Dataset entries →
===

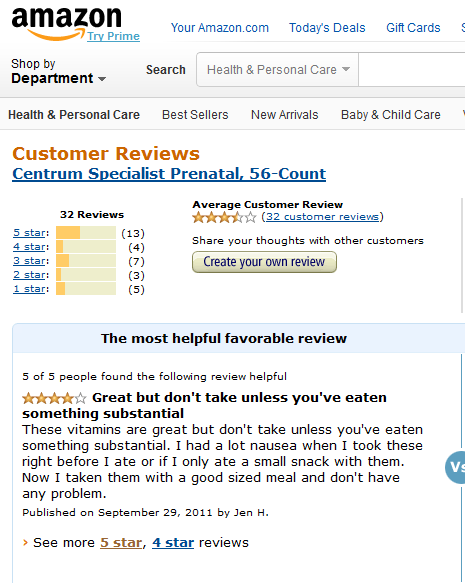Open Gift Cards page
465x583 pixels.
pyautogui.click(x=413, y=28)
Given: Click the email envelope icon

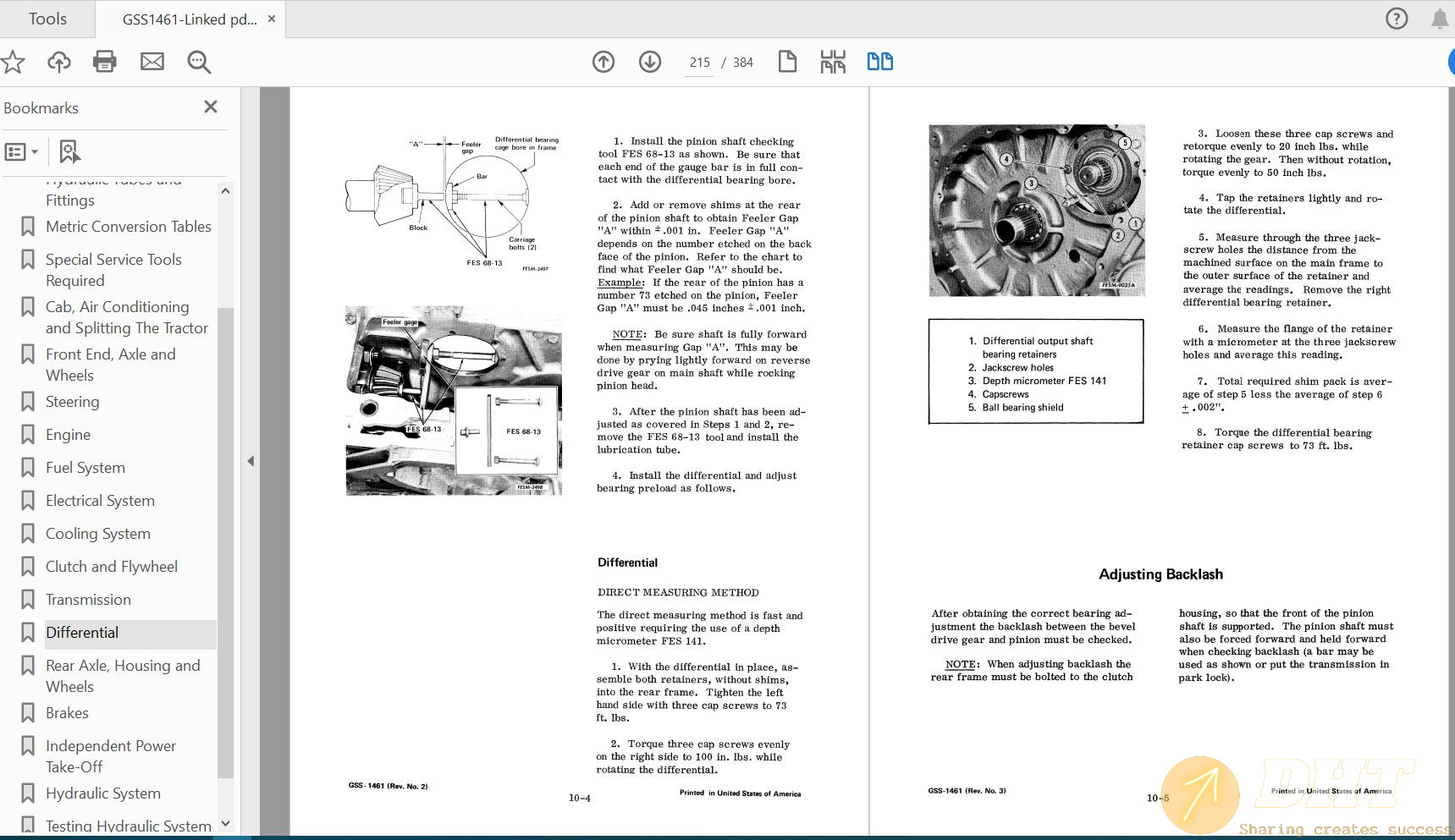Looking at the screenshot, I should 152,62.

===

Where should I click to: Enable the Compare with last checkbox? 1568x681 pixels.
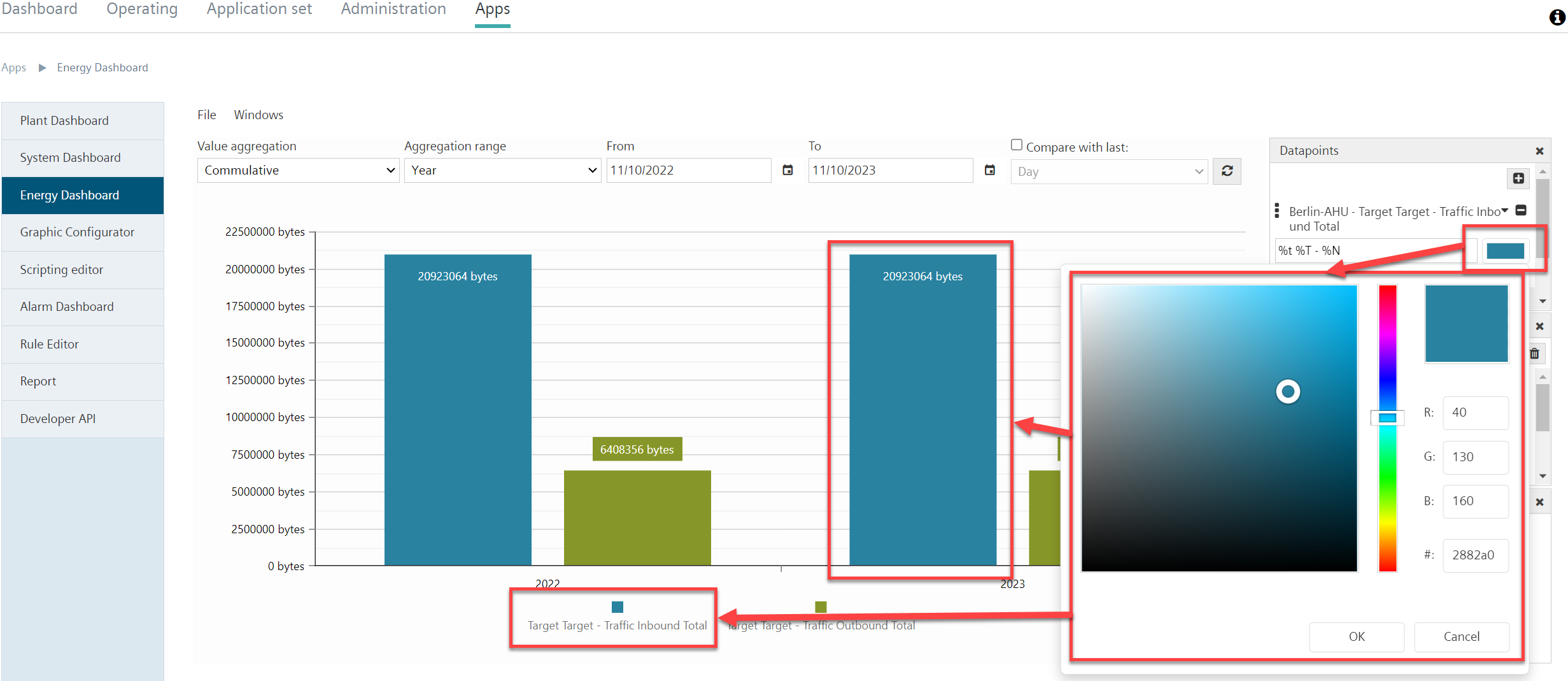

===

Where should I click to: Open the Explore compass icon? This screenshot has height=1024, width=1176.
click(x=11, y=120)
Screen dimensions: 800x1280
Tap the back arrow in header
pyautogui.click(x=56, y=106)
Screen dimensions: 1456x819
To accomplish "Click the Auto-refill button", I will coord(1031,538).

===

Exercise aim → Can you set down the data verbatim, starting at the line that contains "Where should I click to: Open" and stopping after the line that contains "I will coord(1031,538).", with nothing before or after?

Result for this exercise →
Where should I click to: Open the Explore compass icon? This screenshot has height=1024, width=1176.
click(x=11, y=120)
Screen dimensions: 800x1280
Tap the back arrow in header
pyautogui.click(x=56, y=106)
Screen dimensions: 1456x819
To accomplish "Click the Auto-refill button", I will coord(1031,538).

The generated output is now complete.